Autumn Budget: Alcohol
All change with radical reform of alcohol duty
Duty on alcohol is set for a radical overhaul under plans announced by Chancellor Rishi Sunak in his Autumn Budget.
Describing the current set-up as “outdated, complex and full of historical anomalies”, Mr Sunak outlined a number of steps to simplify the system which will see the number of main duty rates cut from 15 to six.
In an attempt to “end the era of cheap, high-strength drinks”, drinks are to be taxed in proportion to their alcohol content, meaning lower-strength drinks will cost less than stronger ones.
Mr Sunak said he wanted to “modernise the system to reflect how people drink today,” after a rise in demand for sparkling wine, light prosecco and English sparkling wine.
A new draught relief will apply a lower rate of duty on draught beer and cider, served from draught containers over 40 litres, the move providing a boost to community pubs who do 75% of their trade on draught.

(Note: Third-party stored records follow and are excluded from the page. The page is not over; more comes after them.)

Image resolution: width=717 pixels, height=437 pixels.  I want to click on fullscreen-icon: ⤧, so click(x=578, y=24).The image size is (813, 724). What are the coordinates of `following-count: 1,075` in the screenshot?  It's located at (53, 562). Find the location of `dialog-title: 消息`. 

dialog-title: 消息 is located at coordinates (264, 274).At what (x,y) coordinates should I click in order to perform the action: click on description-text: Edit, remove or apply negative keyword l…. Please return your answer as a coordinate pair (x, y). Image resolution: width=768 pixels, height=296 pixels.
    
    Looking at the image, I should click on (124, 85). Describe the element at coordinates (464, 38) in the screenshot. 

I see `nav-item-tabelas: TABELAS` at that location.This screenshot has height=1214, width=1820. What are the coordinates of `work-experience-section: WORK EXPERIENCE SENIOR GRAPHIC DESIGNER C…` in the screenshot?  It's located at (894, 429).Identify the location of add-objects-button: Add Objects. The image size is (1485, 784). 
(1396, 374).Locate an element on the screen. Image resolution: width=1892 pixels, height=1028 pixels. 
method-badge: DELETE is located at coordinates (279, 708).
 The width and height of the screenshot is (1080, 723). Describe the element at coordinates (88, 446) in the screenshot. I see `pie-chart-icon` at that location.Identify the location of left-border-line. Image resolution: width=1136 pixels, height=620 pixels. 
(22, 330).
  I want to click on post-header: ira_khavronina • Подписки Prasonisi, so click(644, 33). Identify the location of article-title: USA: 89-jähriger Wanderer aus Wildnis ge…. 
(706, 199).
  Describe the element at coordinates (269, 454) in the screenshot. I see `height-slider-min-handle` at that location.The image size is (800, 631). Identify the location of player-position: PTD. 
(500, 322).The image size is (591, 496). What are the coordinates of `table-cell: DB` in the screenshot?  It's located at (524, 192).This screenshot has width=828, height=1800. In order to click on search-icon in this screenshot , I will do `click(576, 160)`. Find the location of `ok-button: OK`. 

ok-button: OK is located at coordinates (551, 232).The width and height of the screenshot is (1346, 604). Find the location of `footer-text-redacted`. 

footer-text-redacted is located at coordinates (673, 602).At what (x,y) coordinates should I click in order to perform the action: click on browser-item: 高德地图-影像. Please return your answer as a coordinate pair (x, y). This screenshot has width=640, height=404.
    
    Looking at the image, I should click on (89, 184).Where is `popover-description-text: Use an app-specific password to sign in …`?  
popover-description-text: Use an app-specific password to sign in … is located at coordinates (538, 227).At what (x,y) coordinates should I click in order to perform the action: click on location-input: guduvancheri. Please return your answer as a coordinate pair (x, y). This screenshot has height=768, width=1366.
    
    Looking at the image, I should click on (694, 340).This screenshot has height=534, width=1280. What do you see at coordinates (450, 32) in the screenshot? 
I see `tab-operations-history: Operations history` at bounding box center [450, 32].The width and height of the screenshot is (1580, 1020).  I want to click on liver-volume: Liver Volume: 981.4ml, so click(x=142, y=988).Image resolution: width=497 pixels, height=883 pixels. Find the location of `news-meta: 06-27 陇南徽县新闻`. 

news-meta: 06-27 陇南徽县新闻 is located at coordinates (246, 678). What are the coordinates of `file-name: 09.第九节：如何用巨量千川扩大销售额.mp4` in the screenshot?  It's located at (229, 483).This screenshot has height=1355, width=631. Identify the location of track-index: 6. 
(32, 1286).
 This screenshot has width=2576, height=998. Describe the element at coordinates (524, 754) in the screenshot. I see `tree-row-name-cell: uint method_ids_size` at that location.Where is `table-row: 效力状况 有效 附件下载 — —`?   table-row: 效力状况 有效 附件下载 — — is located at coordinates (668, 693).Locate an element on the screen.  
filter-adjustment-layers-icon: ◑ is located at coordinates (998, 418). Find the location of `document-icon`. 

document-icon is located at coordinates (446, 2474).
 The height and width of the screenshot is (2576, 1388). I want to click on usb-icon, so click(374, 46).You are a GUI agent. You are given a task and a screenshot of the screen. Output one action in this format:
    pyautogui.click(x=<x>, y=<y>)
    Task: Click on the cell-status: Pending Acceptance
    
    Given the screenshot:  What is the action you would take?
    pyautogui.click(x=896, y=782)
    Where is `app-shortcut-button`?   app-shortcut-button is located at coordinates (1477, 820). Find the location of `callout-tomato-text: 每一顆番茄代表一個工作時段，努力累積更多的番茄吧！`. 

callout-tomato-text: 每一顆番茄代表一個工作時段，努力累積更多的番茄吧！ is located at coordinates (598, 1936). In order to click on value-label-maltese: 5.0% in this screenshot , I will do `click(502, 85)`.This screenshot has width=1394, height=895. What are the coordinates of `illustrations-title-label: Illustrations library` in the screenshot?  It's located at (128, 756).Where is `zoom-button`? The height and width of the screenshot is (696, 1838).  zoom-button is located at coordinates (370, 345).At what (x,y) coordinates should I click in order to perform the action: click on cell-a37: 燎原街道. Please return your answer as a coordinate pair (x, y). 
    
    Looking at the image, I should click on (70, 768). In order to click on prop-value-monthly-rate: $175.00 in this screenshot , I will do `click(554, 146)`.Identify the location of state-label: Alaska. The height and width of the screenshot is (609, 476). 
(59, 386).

The cost of a pint will reduce by 3p as a result of the new rate.
“That’s the biggest cut (5%) to cider duty since 1923. The biggest cut to fruit ciders in a generation. The biggest cut to beer duty for 50 years,” commented Mr Sunak, who said this is a tax cut worth £3bn.
There will also be an end to the “irrational” duty premium of 28% on sparkling wines, which will instead pay the same duty as still wines of equivalent strength. There will also be a lower duty rate for craft producers.
The reforms will not come into effect until February 2023.
Mr Sunak said the new system will be based on a ‘common sense principal’ of ‘the stronger the drink, the higher the rate’.
He said: “This means that some drinks, like stronger red wines, fortified wines or high strength white ciders will see a small increase in their rates because they are currently undertaxed given their strength.
“That is the right thing to do and will help end an era of cheap high strength drinks which can harm public health and enable problem drinking.”
The Chancellor also told the House of Commons that a planned increase of duty on Scotch Whisky, wine, cider and beer, will, from midnight tonight, be cancelled.
Miles Beale, chief executive of the Wine and Spirit Trade Association welcomed the decision to freeze duty, saying the move “comes as a huge relief to British businesses, the hospitality sector – including its supply chain – and consumers.”
Colin Wilkinson, managing director of the Scottish Licensed Trade Association, said it welcomes the first steps taken by the Chancellor with the announcement of ‘draught relief’ measures cutting duty on draught beer and ciders served from containers over 40 litres.
“However, this is only a small step forward and we are disappointed that this did not go further to include spirits and wine sold through the on-trade.
“His comment that ‘alcohol duty taxation is a mess’ should have led him to do more and help sustain the licensed on-trade as it fights back from the pandemic.
“His announcement that this will equate to a 3p cut in the cost of a pint is certainly most disingenuous, most unwelcome and unrealistic.
“With increased costs to business including staff costs, crippling increases in utility supplies and with inflation of over 4% next year, and no doubt brewery price increases, this will soon be swallowed up with operators having to explain potential rises of 30p a pint to offset all the increased costs the industry is facing.”